Final Results

RNS Number : 7215P
Zest Group PLC
31 March 2009
 




31 March 2009



Zest Group plc


Preliminary Results

for the twelve months ended 30 September 2008


Chairman's Statement 


I present the results of the Group for the year ended 30 September 2008.  

Sale of Greensleeves business

On 25 January 2008 the Company entered into an agreement for the disposal of its Greensleeves business to VP Records (UK) Limited and the disposal was subsequently approved by shareholders at a General Meeting on 13 February 2008 and completed on 18 February 2008. The total consideration for the disposal was £3,100,000 in cash, £100,000 of which was on a deferred basis.

The Greensleeves business was acquired on 31 March 2006 by the Company for a consideration of £3,250,000, comprising of a cash consideration of £3,000,000 and the issue of 8,333,334 Ordinary Shares which were issued at 3 pence per share.

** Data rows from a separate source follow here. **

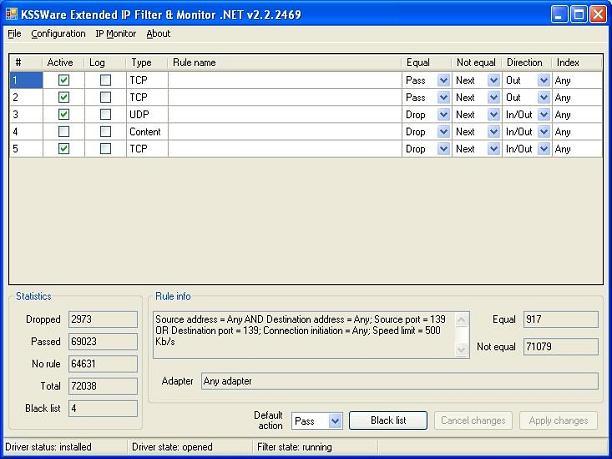The width and height of the screenshot is (612, 459).
Task: Open Equal dropdown for rule 1
Action: pos(443,80)
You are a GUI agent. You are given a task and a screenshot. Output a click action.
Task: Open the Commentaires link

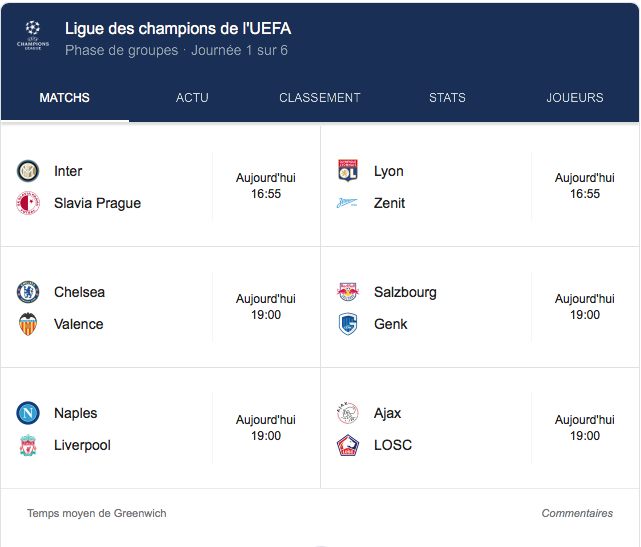click(577, 513)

On 19 June 2007, the Company announced that it had reached a settlement with the vendors of the Greensleeves business in relation to the breach of certain specified warranties given at the time of the acquisition. The gross settlement for these breaches was £455,687. 

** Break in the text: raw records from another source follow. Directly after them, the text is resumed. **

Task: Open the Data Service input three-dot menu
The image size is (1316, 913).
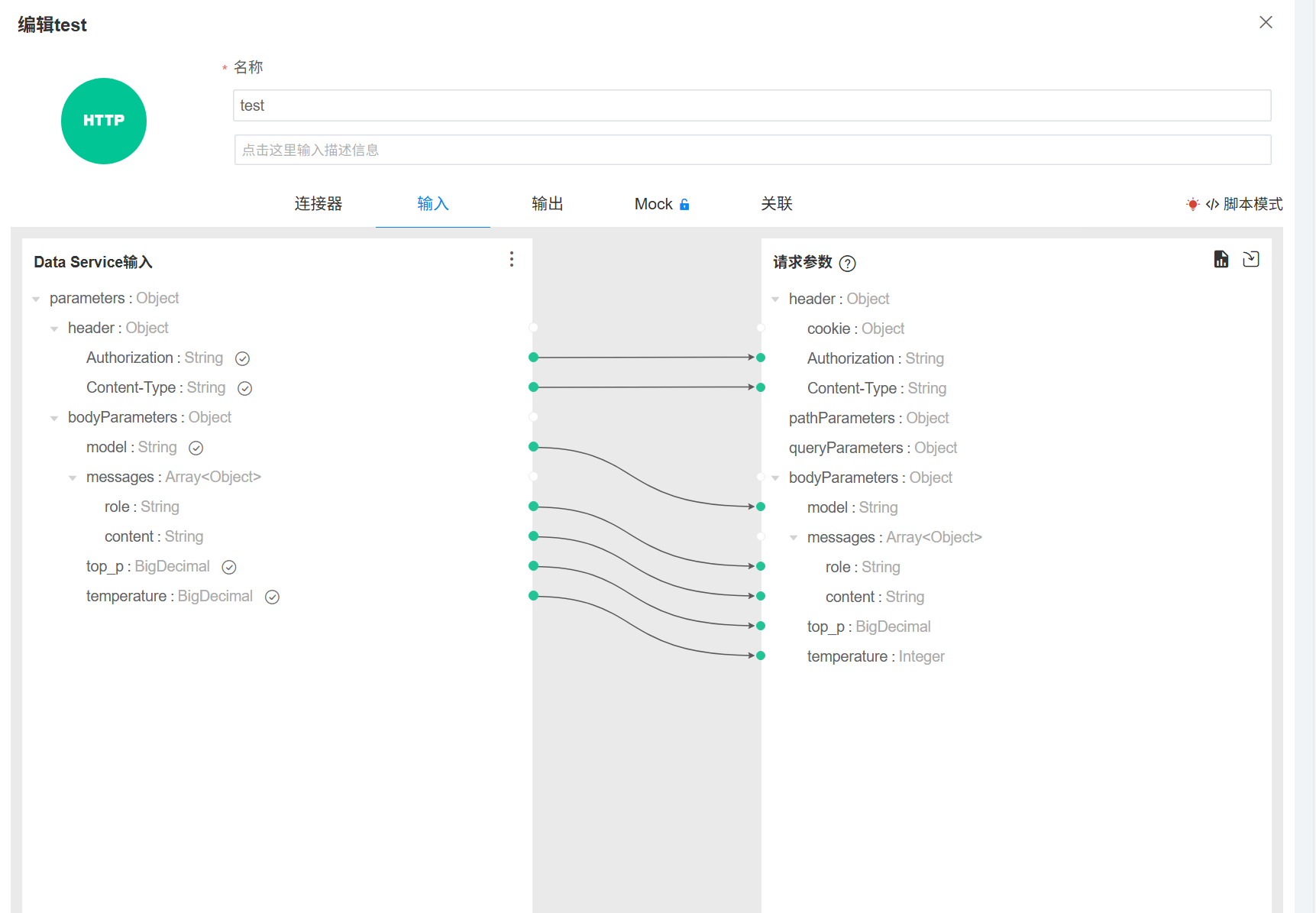Action: coord(512,260)
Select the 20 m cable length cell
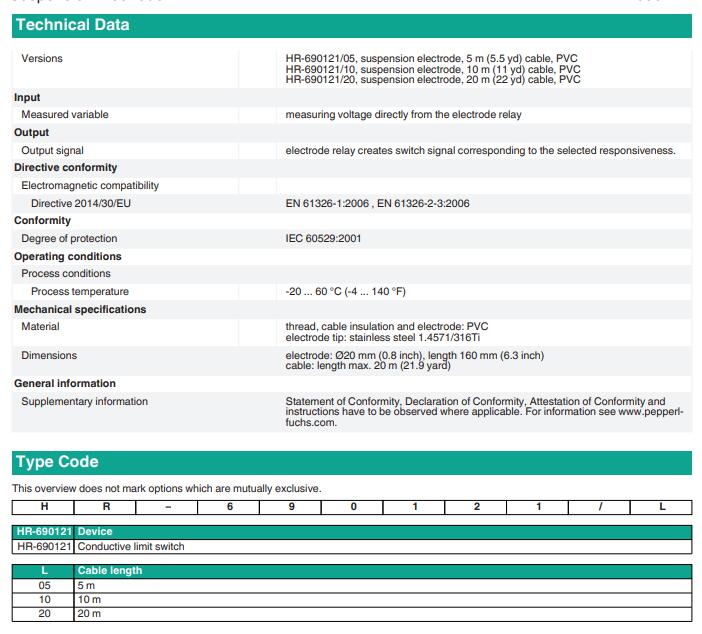The height and width of the screenshot is (634, 702). (90, 613)
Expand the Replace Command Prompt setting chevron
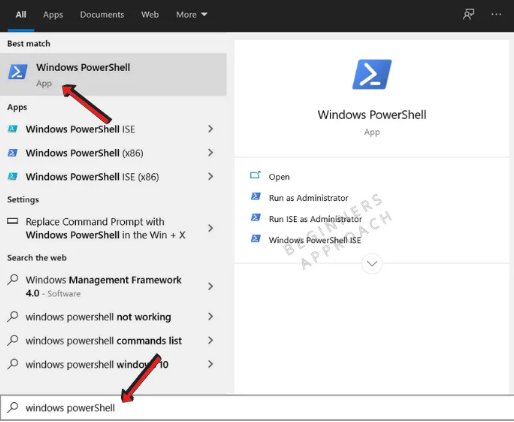The image size is (514, 422). tap(210, 228)
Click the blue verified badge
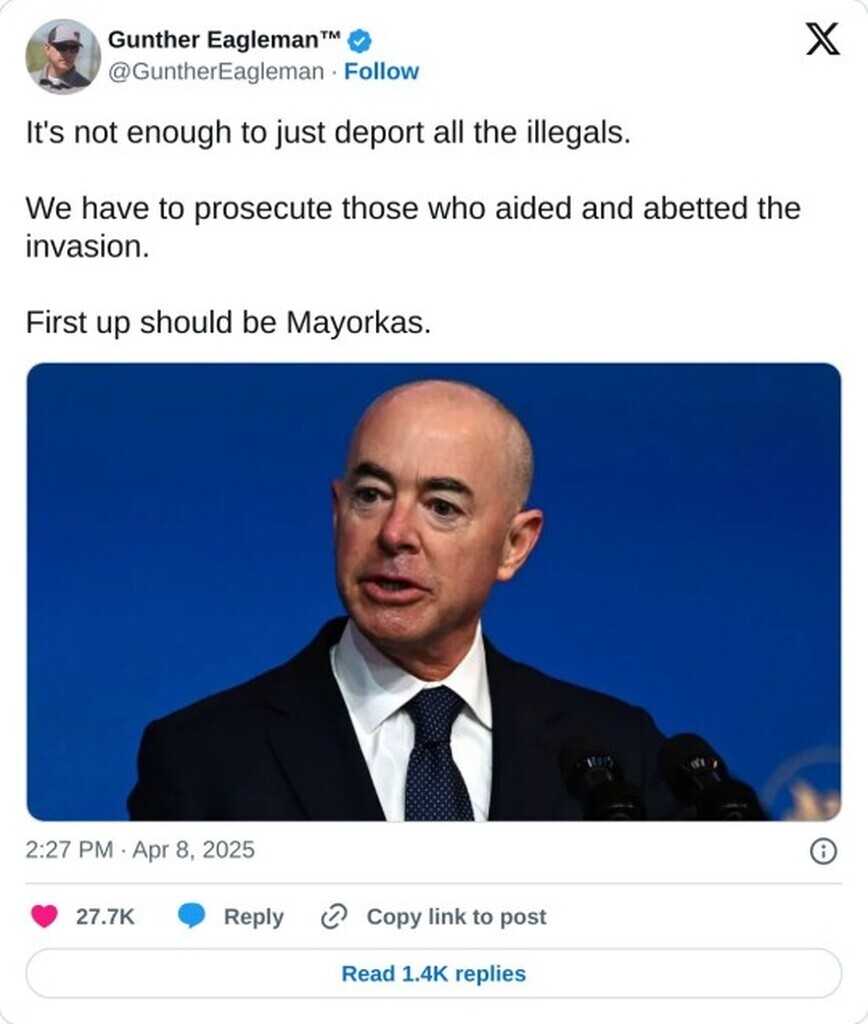This screenshot has width=868, height=1024. [x=359, y=41]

The proceeds from the disposal were used by Zest to repay its borrowings of approximately £1.8 million and its creditors and to provide additional working capital for the Company. 

Results
During the year the Group recorded a loss before taxation from continuing operations of £1.28 million (2007: loss £839,000). There was a loss per share on continuing operations of 0.7p (2007: loss per share 0.5p) and a loss per share on discontinued activities of 0.3p (2007 : loss per share 0.2p).

Operational review

During the year the Group has continued to seek to exploit the publishing and recording rights arising from its retained roster of artists which include Tara Chinn, Nasio Fontaine and Tony Fennell.
The Board is currently considering a proposed UK/European release for Tara Chinn's debut album 'Night Racing'
through an independent marketing company and expects to make a decision on this shortly.
 
Zest owns 100% of the recording and publishing rights of all five of Nasio Fontaine's albums and is currently negotiating a new worldwide license deal.  In addition, VP Records/Greensleeves will be releasing a 'Best Of' Nasio album with a DVD late in the summer of 2009. To support this release, Nasio is being asked to tour in the USA and Europe.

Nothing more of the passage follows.